==== Record excerpts

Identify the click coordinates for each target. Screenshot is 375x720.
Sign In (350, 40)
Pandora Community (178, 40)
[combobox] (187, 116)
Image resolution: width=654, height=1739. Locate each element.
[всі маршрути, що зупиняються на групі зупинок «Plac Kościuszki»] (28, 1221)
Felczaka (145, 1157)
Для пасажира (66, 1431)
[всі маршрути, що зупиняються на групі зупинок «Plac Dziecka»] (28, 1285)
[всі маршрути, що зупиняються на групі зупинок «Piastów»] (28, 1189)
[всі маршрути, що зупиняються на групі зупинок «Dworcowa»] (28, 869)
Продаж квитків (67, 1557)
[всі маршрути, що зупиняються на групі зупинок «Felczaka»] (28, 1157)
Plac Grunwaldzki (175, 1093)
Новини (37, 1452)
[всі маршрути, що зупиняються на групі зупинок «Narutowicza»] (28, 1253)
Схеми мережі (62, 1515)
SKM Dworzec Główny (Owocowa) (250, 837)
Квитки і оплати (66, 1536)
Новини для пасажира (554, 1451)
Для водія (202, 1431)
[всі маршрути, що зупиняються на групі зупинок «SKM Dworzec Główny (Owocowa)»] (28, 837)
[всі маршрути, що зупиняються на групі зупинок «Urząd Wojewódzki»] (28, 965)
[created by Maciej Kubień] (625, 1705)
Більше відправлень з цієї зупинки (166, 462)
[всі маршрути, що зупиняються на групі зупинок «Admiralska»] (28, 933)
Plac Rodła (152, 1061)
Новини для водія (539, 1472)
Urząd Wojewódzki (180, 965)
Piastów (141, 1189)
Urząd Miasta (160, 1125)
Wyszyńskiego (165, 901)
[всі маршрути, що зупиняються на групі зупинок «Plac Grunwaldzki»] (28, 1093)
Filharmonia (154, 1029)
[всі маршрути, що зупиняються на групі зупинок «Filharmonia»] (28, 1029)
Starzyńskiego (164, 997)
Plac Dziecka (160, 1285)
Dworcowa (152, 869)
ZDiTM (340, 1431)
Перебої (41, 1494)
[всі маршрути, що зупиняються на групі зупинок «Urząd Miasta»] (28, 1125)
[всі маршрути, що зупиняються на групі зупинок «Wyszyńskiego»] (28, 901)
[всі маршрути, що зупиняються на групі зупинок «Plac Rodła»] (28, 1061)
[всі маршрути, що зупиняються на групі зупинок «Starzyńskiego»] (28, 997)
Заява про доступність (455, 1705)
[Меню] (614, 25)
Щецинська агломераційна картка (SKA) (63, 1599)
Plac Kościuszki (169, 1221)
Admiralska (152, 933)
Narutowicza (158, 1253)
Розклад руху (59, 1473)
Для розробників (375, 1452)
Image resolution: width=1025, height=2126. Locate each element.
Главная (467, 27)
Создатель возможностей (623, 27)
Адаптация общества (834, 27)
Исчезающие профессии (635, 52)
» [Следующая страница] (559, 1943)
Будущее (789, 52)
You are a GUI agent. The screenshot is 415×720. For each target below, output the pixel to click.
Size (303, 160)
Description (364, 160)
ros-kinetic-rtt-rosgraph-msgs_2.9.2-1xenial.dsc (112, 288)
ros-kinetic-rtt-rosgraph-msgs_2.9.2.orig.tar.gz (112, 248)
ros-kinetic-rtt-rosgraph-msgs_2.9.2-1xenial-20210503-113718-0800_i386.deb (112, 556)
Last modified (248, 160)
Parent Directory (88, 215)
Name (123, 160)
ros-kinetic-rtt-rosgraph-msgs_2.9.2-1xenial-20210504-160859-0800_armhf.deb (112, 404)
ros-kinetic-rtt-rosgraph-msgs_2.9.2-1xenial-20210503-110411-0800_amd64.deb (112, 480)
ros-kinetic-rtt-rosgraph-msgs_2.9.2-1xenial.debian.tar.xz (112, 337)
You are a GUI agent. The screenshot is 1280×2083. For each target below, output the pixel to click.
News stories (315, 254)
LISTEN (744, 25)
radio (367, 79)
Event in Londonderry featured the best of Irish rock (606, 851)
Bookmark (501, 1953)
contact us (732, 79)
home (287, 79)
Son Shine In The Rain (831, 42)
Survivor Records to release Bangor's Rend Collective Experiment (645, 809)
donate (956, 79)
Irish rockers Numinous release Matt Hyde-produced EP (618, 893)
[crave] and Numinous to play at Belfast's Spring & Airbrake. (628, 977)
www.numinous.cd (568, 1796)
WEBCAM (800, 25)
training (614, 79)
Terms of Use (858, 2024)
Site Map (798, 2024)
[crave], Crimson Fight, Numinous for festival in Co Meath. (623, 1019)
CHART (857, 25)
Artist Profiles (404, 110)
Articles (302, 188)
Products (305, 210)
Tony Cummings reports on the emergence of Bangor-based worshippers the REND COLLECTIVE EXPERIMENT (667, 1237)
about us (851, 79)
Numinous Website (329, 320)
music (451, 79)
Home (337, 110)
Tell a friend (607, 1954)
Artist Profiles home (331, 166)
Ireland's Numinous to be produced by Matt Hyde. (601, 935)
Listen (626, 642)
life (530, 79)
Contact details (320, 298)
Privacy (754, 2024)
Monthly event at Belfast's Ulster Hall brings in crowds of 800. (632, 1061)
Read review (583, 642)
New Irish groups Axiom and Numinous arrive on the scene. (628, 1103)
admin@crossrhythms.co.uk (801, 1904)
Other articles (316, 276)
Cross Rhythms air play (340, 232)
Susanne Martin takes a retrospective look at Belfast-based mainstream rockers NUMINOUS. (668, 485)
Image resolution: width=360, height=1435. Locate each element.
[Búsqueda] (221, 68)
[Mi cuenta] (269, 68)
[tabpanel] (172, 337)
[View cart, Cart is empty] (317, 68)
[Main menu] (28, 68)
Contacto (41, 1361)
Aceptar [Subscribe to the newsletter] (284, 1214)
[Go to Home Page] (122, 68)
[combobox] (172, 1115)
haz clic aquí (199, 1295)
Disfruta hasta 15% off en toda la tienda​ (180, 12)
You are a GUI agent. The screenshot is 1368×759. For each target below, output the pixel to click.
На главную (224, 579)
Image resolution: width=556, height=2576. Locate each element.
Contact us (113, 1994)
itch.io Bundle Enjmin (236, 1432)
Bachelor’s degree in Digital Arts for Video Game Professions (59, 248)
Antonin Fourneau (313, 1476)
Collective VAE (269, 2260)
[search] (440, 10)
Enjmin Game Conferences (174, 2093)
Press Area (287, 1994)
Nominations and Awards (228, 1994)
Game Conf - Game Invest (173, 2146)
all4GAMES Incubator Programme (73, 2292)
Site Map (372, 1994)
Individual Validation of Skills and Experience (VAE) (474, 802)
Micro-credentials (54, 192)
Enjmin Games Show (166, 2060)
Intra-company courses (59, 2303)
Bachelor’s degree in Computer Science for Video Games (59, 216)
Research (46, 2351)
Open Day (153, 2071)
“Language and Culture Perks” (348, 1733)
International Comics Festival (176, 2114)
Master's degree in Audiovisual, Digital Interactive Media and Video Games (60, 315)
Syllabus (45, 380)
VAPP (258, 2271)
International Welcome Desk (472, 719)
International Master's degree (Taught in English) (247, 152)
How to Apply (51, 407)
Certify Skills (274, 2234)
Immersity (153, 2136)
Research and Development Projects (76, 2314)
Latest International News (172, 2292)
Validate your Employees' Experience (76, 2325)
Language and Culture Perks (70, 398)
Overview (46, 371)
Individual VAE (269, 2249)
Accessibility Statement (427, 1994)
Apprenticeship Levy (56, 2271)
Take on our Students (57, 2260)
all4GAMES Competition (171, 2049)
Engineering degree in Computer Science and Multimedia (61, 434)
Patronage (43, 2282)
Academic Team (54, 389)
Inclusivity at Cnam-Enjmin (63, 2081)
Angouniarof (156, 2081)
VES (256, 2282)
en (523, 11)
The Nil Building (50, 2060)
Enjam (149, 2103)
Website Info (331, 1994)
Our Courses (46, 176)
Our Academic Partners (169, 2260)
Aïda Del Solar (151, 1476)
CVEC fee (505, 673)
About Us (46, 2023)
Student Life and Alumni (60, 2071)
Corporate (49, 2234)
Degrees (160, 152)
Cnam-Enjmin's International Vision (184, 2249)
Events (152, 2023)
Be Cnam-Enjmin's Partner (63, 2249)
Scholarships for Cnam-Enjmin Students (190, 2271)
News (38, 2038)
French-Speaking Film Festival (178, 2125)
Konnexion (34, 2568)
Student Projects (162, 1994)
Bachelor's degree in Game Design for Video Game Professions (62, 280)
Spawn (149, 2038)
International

========

• What to work on
Can you express the records from the line with "Collective VAE (269, 2260)" to the line with "Individual VAE (269, 2249)", both included, as a Markdown table with a Row column for the row number and an Entry column for the line, leaving out any blank lines?

• Exercise answer
| Row | Entry |
|---|---|
| 1 | Collective VAE (269, 2260) |
| 2 | [search] (440, 10) |
| 3 | Enjmin Game Conferences (174, 2093) |
| 4 | Press Area (287, 1994) |
| 5 | Nominations and Awards (228, 1994) |
| 6 | Game Conf - Game Invest (173, 2146) |
| 7 | all4GAMES Incubator Programme (73, 2292) |
| 8 | Site Map (372, 1994) |
| 9 | Individual Validation of Skills and Experience (VAE) (474, 802) |
| 10 | Micro-credentials (54, 192) |
| 11 | Enjmin Games Show (166, 2060) |
| 12 | Intra-company courses (59, 2303) |
| 13 | Bachelor’s degree in Computer Science for Video Games (59, 216) |
| 14 | Research (46, 2351) |
| 15 | Open Day (153, 2071) |
| 16 | “Language and Culture Perks” (348, 1733) |
| 17 | International Comics Festival (176, 2114) |
| 18 | Master's degree in Audiovisual, Digital Interactive Media and Video Games (60, 315) |
| 19 | Syllabus (45, 380) |
| 20 | VAPP (258, 2271) |
| 21 | International Welcome Desk (472, 719) |
| 22 | International Master's degree (Taught in English) (247, 152) |
| 23 | How to Apply (51, 407) |
| 24 | Certify Skills (274, 2234) |
| 25 | Immersity (153, 2136) |
| 26 | Research and Development Projects (76, 2314) |
| 27 | Latest International News (172, 2292) |
| 28 | Validate your Employees' Experience (76, 2325) |
| 29 | Language and Culture Perks (70, 398) |
| 30 | Overview (46, 371) |
| 31 | Individual VAE (269, 2249) |